Os métodos de extração de material vegetal

As fontes de matéria prima de medicações e tratamentos alternativos são das mais variadas. Assim, muitos remédios e tratamentos vêm a partir das propriedades curativas oriundas dos vegetais. Na natureza existe uma gama de vegetais que possuem propriedades capazes de curar algumas doenças e curar ferimentos. Se você conversar com seus avós, por exemplo, garanto que irão lhe contar varias receitas caseiras com o uso de ervas e plantas.

Sendo assim, é de suma importância conhecer o processo de extração do material vegetal. Essa extração pode se dar meios manuais e em laboratório. Abaixo vamos abordar melhor os processos de extração existentes.

O processo extrativo visa à retirada dos princípios ativos de dentro de determinada droga vegetal, por meio de um solvente, obtendo-se formas terapêuticas mais convenientes ao manuseio e a manipulação.

A extração de plantas medicinais é um processo seguinte da secagem, estabilização e moagem. O processo de extração depende de fenômenos de difusão e a renovação do solvente em contato com as substâncias solúveis permitem a dissolução dessas. Devem-se considerar as características do material vegetal, o seu grau de divisão, o meio extrator (solvente) e a metodologia de extração. O poder de penetração do solvente depende da textura da parte da planta a ser extraída, quanto mais rígido o material, menor seu grau de granulometria.

O solvente extrator escolhido deve ser o mais seletivo possível, essa seletividade depende do grau de polaridade das substâncias presentes na planta as quais se deseja extrair. Quando não se conhece as características das substâncias presentes em determinada espécie estudada, utiliza-se normalmente extração com solventes de diferentes polaridades, a fim de agrupar em cada solvente utilizado, diferentes grupos de constituintes químicos. Em geral, todas as substâncias de interesse fitoquímico possuem razoável solubilidade em misturas etanólicas ou metanólicas a 80%, sendo essas usualmente utilizadas na extração de constituintes presentes em espécies medicinais.

A extração de algumas substâncias é influenciada pelo pH do líquido extrator, exemplo disso é a extração de compostos alcaloidicos de natureza alcalina com soluções ácidas.
Alguns métodos de extração assemelham-se aos métodos utilizados na medicina popular para utilização de espécies vegetais terapêuticas, como exemplo são os métodos de maceração, decocção e infusão como descritos anteriormente.
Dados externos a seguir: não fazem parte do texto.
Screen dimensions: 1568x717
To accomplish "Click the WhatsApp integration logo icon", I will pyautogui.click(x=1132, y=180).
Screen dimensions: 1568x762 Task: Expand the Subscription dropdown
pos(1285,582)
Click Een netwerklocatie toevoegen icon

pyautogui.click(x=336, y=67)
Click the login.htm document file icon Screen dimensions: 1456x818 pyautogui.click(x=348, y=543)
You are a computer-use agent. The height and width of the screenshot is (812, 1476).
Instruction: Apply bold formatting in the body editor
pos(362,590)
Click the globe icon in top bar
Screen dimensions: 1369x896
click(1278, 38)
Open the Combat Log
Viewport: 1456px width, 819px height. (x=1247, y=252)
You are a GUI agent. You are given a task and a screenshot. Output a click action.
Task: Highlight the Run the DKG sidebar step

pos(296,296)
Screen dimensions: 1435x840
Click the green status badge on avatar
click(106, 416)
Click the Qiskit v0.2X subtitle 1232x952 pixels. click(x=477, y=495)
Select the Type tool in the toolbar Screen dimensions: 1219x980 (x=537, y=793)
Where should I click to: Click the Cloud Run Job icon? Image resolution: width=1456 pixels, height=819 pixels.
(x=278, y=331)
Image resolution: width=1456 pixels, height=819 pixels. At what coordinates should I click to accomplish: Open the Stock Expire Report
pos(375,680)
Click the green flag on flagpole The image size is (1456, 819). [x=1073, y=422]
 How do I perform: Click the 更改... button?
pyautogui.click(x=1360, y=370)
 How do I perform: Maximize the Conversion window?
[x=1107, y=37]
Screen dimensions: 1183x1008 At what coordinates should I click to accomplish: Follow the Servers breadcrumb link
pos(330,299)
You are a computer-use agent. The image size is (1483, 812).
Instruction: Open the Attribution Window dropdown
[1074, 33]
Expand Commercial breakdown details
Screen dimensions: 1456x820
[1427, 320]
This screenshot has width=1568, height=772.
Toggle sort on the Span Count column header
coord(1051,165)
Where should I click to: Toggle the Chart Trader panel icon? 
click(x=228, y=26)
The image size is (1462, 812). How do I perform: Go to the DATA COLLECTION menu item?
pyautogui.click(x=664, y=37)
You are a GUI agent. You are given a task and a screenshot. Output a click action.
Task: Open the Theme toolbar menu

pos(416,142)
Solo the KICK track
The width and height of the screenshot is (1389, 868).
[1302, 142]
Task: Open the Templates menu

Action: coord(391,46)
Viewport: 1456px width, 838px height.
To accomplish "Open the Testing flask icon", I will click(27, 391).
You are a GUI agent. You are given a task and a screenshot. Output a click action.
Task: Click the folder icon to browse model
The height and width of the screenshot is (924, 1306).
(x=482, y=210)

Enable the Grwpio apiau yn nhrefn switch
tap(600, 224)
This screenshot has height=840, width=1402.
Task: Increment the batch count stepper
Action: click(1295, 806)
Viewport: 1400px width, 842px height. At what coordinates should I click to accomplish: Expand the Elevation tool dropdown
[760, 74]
Outros métodos pela necessidade de aparelhagens são utilizados em laboratórios, como:

Digestão: extração a temperatura ambiente por meio do contato da droga vegetal com o solvente mantido em uma temperatura de 40 a 60º C;
Percolação: técnica em que o solvente a temperatura ambiente fica em contato estático ou dinâmico com a planta em recipiente adequado, o percolador;
Turbólise: emprego de um equipamento específico, um liquidificador industrial, que pulveriza as partes vegetais a temperatura ambiente e lava os conteúdos celulares, extraindo os princípios ativos;

Vale destacar que o produto final gerado a partir das extrações pode ser tanto uma formulação mais “caseira”, como um medicamento.